Reaching for an England football metaphor to explain why, he said there were “three lions causing the economy to roar back” as the Covid-19 crisis fades.

The first was the opening up of the economy as coronavirus restrictions are lifted, which has already caused an economic rebound that would accelerate if the government removes the final restrictions on July 19.

Added to this was a very powerful fiscal and monetary response, Haldane said, which was likely to generate more demand than needed to generate a recovery from the crisis and was “adding significant further momentum to an already rapidly bouncing-back economy”.

The third motor of growth was the spending of private sector savings that people and businesses had hoarded during the crisis, he said. “With public and private financial fuel being injected into a macroeconomic engine already running hot, the result could well be macroeconomic overheating.”
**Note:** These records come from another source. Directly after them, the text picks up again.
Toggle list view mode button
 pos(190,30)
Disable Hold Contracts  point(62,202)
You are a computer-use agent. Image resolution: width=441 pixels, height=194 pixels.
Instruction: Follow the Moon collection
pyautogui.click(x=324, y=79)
Earlier this month Haldane voted against the majority on the BoE’s Monetary Policy Committee for the second meeting in a row, arguing for a lower limit to the amount of quantitative easing.

Haldane acknowledged that his inflation assessment could be wrong and that inflationary pressures could “fizzle out” as the rest of the BoE’s Monetary Policy Committee expect. But he predicted it was more likely the MPC would soon change its mind and might have to tighten policy, raising interest rates by more than otherwise needed.

Speaking about other MPC members and central bankers facing rising inflationary pressure in other economies, Haldane said “people’s minds are moving and the reason . . . is because the data is moving”.

“I would say watch this space pretty closely given how quickly the ground is moving beneath our feet.”